Sometimes I sense that to put real confidence in my memory I have to get to the end of all rememberings. That seems to say that I forego remembering. And now that strikes me as an accurate description of what it is to have confidence in one's memory.
          --Stanley Cavell, The Claim of Reason


Wednesday, November 23, 2005
I remember my imaginary cousin Zvezdana (Stella, roughly). I did not invent her. She was invented by my maternal uncles, all of whom were childless and one of whom, Uncle Miko, was not even married before WWII. An elaborate story was concocted about Zvezdana. She was supposed to be the daughter of my Uncle Mento and his wife Rahela, who lived in Belgrade. Zvezdana was a paragon of beauty, intelligence and virtue. She was a close friend of King Peter, who was a little younger than we, and she was a frequent visitor to the royal palace. I never for a moment believed the story - I was a precocious seven-eight year old - but I tried to catch my uncles in a lie. Every time I asked why Zvezdana never accompanied her parents when they came to visit my grandparents in Travnik, I was told my cousin had important engagements back in Belgrade involving royalty.

My father hated this game. He was particularly sensitive to cruelty of any kind and he worried that I would feel inadequate in comparison with my cousin.
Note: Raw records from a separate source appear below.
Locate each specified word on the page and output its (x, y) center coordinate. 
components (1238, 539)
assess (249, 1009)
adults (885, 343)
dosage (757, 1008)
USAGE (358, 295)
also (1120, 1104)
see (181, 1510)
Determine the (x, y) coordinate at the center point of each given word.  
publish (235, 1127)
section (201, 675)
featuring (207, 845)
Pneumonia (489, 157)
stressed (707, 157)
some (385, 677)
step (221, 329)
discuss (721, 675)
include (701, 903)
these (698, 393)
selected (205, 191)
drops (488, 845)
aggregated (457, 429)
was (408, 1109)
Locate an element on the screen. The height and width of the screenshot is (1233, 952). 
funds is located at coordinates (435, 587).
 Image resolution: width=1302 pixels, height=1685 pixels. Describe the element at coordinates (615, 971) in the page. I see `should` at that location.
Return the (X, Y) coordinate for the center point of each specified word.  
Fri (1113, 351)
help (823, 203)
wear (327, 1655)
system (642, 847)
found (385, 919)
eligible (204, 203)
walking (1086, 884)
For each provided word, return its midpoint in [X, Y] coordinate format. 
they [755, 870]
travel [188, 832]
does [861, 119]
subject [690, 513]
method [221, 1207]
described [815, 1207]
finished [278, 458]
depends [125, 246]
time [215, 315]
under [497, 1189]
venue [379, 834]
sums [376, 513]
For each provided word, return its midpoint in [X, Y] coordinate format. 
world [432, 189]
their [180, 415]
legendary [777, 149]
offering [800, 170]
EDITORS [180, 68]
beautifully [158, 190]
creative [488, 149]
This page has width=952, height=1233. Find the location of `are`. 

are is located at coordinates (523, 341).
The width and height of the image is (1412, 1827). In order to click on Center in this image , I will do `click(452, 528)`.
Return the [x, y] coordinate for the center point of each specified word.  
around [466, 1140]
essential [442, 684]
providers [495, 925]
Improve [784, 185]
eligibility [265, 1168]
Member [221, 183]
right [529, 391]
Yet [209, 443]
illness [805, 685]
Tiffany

The game came to an end when we were together again at my grandparents' house ( I think that was the very last time we were all gathered there before war broke out). My uncles were cradling in their arms a bundle meant to look like a child in swaddling clothes with a melon for a head on which a face had been drawn and on top of which a cap had been placed. I took a look at "Zvezdana" and swatted the melon, which fell to the ground and broke.